→ What is needed
Set down the rows below as a numbered list, skipping blank lines and leaving the pictures out.

|---|

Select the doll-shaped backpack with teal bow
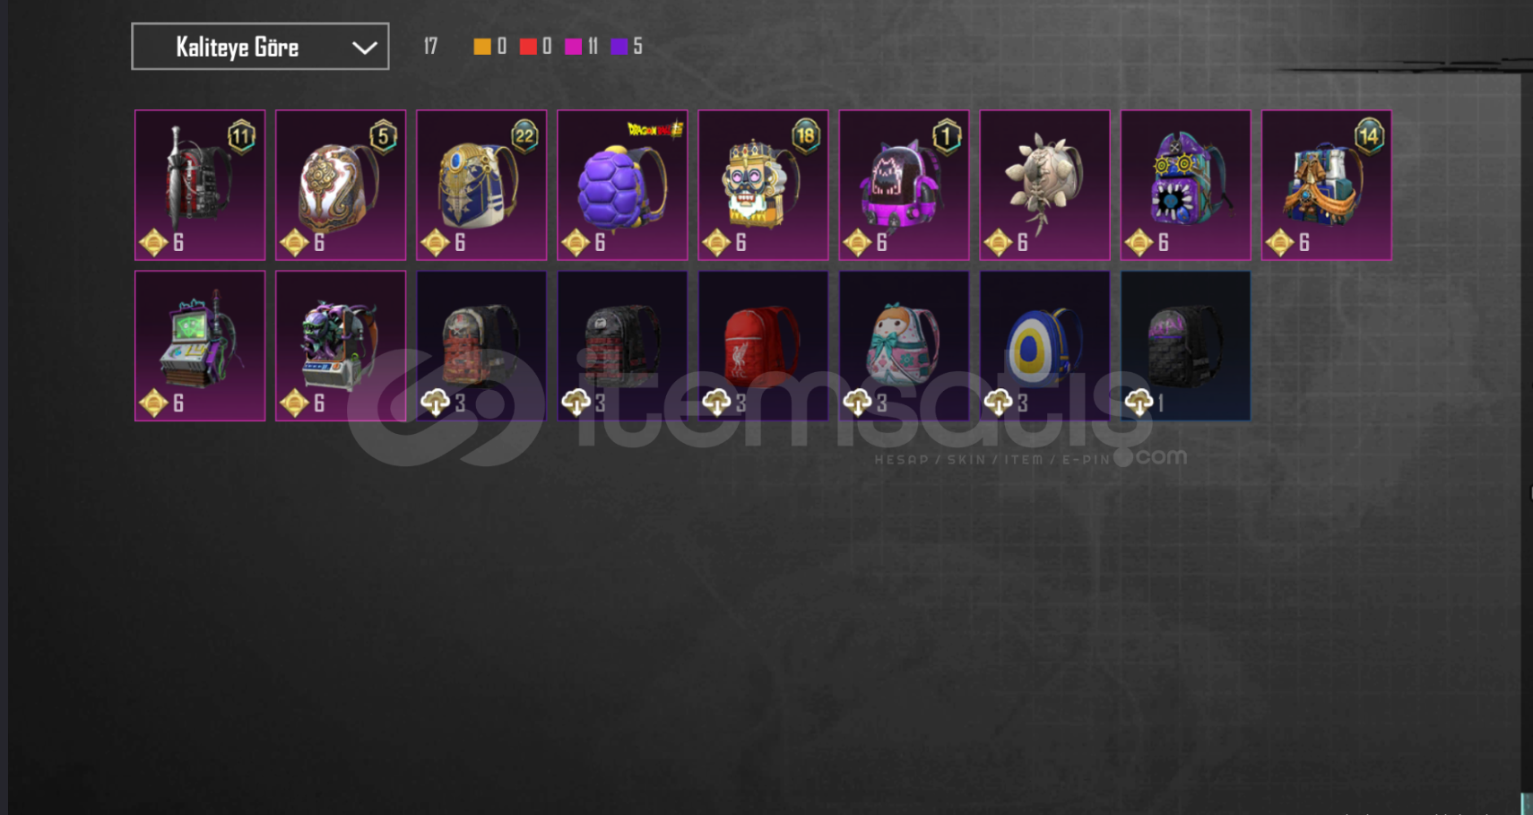 coord(904,346)
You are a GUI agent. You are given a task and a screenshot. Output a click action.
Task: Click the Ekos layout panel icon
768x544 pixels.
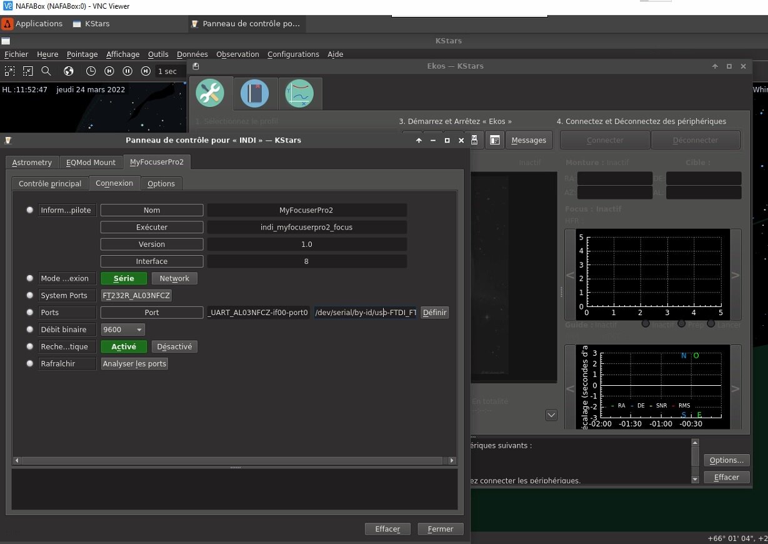[494, 140]
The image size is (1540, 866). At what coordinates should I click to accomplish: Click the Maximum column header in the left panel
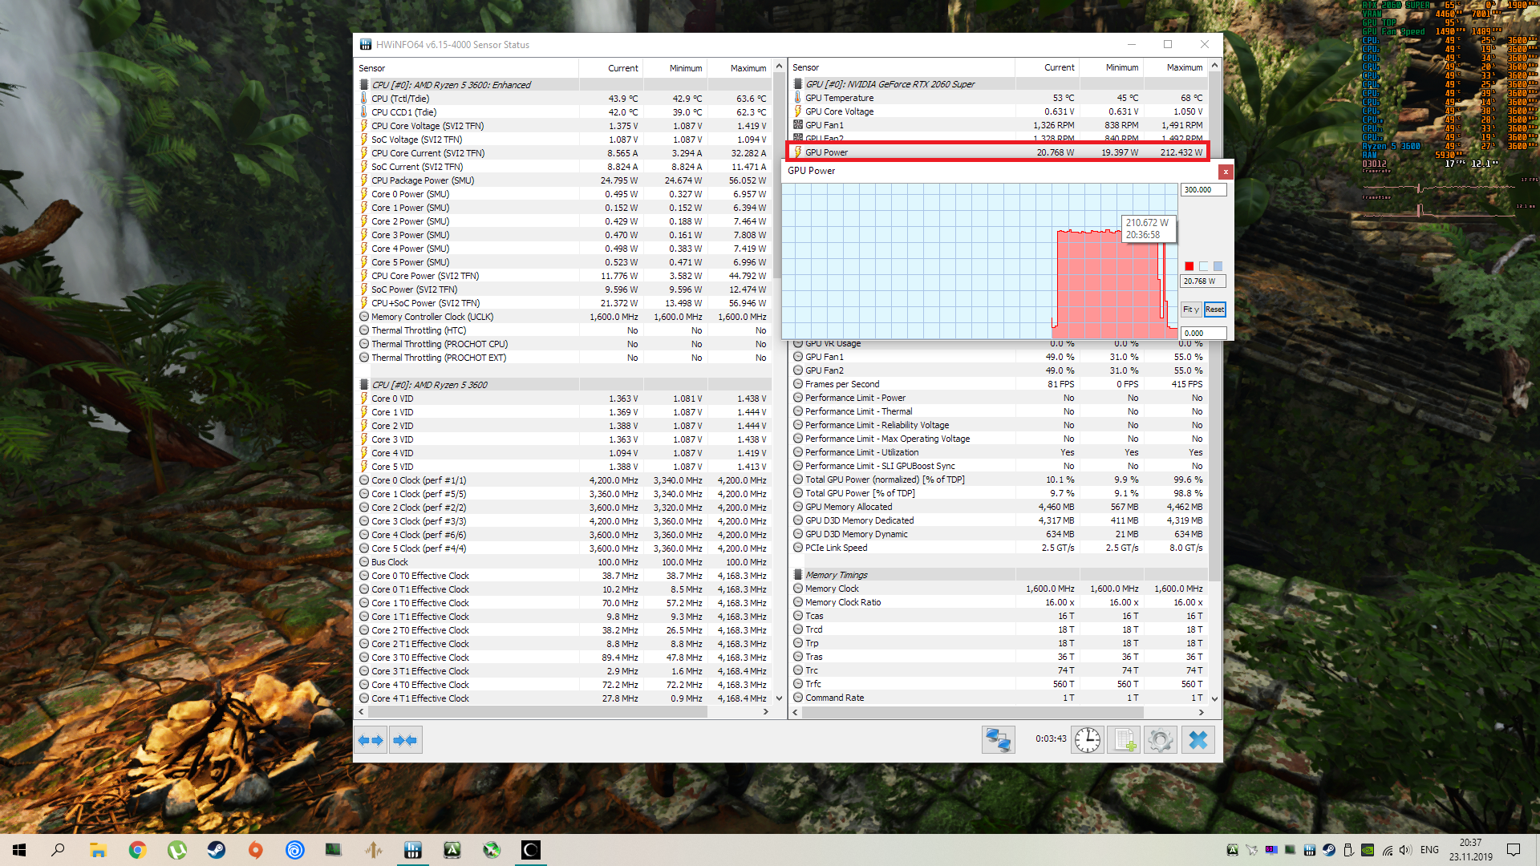pyautogui.click(x=748, y=68)
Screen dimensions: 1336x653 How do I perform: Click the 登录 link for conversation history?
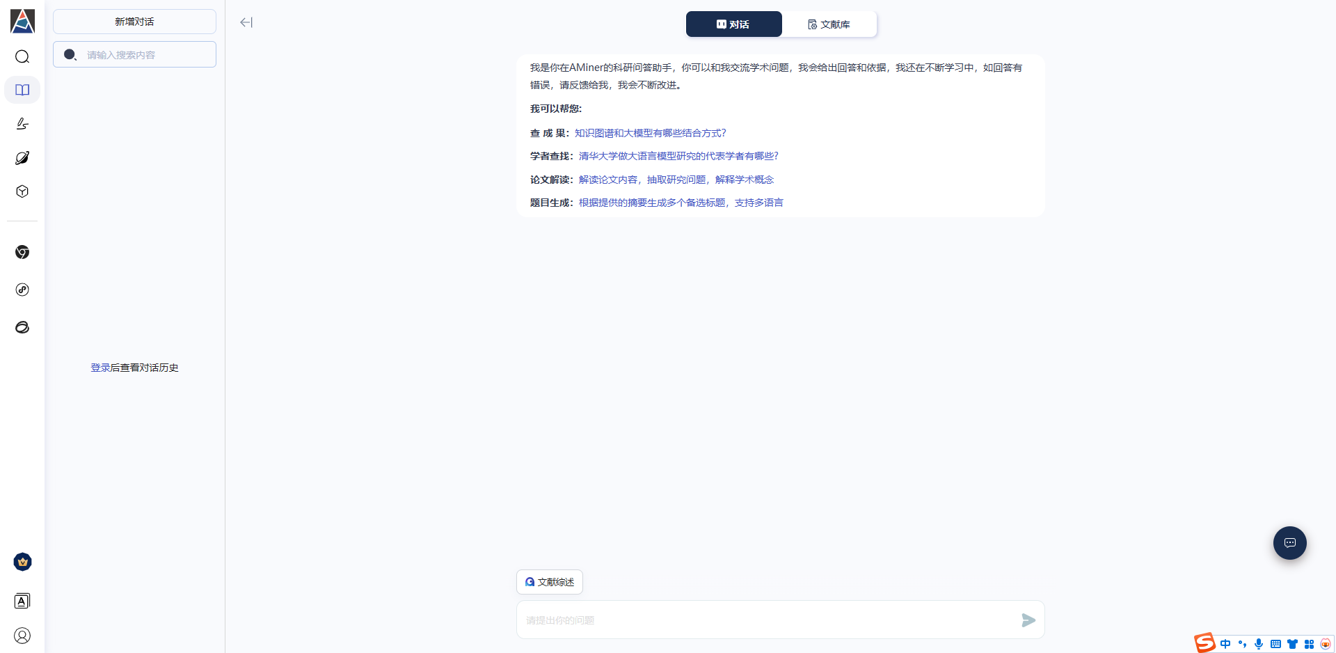point(100,368)
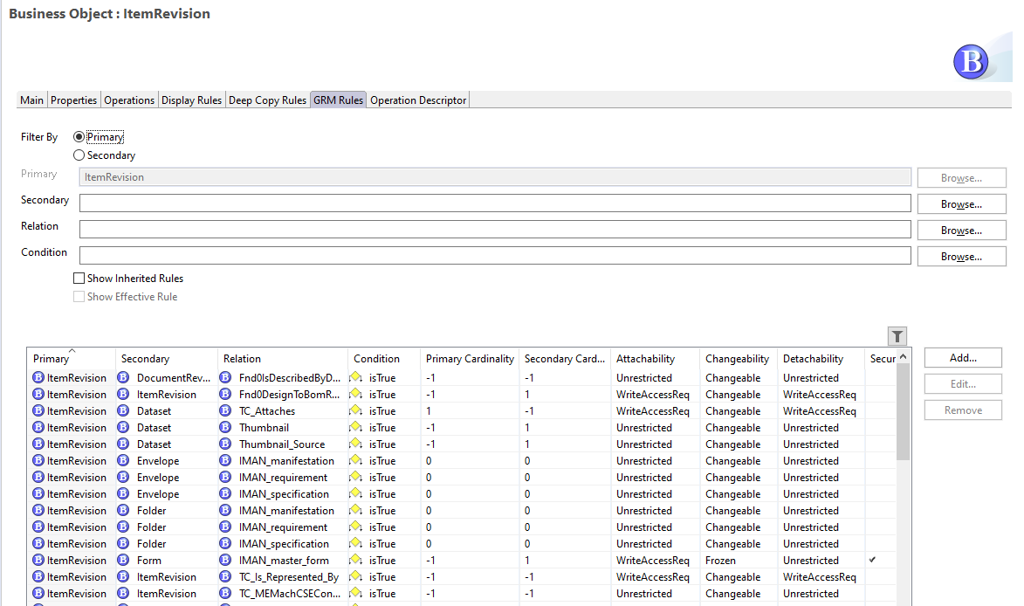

|---|

→ Full response
1. Select the doll-shaped backpack with teal bow
2.  coord(904,346)
3. You are a GUI agent. You are given a task and a screenshot. Output a click action.
4. Task: Click the Ekos layout panel icon
5. 768x544 pixels.
6. [494, 140]
7. The image size is (1540, 866). At what coordinates should I click to accomplish: Click the Maximum column header in the left panel
8. pyautogui.click(x=748, y=68)
9. Screen dimensions: 1336x653 How do I perform: Click the 登录 link for conversation history?
10. point(100,368)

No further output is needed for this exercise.